Lucky? Oh, he’s great. Except for the tantrums and the NOT potty-training and the refusal to surrender the papi.
Mommy needs a break and a stiff drink.
The memories we try to create aren’t always the one’s they remember anyway. I strive for more good days than bad ones. The constantly shock me by telling their father what a WONDERFUL day they’ve had when I felt like I had really screwed it up…
.-= Amo´s last blog ..Oh where, oh where has our Amo gone? =-.
wow.
so even an “experienced” mom of 2 feels the way i feel, but of course you say it in such a way we’re left with saying “wow”.
these are the types of things i have feared since before deciding to have our littlebean. at almost a year old, i marvel at how much i haven’t learned!
Pretty cool post. I just came across your blog and wanted to say
that I have really liked reading your posts. Anyway
I’ll be subscribing to your feed and I hope you write again soon!
I can’t tell you how many times I’ve thought the exact same thoughts: “Is this the stray that breaks the therapist’s bill?” or something like that.
we are going to make it. you are going to make it. No therapy bill will tame us.
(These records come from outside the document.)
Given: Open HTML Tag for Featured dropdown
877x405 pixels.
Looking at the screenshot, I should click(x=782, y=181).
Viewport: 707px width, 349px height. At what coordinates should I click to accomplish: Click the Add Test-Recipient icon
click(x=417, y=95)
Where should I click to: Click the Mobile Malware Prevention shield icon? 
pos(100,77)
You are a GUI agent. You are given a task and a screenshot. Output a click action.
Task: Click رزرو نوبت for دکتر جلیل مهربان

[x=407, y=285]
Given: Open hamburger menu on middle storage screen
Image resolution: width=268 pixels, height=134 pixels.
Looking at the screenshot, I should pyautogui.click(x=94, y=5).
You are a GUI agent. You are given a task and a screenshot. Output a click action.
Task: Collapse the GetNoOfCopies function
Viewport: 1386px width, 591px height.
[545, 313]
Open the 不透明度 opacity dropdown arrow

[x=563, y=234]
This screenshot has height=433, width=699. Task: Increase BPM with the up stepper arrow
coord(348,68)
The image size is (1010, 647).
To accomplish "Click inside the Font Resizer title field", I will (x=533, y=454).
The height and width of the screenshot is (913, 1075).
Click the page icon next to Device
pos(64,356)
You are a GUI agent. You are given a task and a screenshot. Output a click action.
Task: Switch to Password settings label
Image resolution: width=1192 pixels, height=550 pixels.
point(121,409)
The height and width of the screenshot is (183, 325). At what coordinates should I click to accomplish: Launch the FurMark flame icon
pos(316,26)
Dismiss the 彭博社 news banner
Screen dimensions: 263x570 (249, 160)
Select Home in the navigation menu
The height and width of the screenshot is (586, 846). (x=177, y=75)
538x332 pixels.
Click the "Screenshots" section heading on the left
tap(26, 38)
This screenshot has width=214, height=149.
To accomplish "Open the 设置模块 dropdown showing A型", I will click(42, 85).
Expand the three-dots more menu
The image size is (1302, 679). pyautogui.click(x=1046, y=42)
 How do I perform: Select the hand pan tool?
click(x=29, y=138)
And I have always kept that line from Pretty Woman tucked away nicely from the bath scene: “I was angry with my dad. It took me $10k in therapy bills to say that. I was angry with my father.”
let’s just hope the bills don’t get that high. I think a little visit to Dr. Phil would be cheaper.
This is a beautiful post and even though, after the fact you think, “why didn’t I”, it’a a very sticky situation.
I live downtown in Cincinnati. At the “daddy home park”, as my son calls it, I am every child’s mother. Heck, sometimes I feel like the adult’s mother too.
Unfortunately, human nature is too quick to judge and condemn just like a bully. And, why are bullies the way they are?
Now you have a wonderful story to share and to remind yourself of if you should ever be in the same situation. It happens and it’s not your fault.
Thank you for sharing this experience.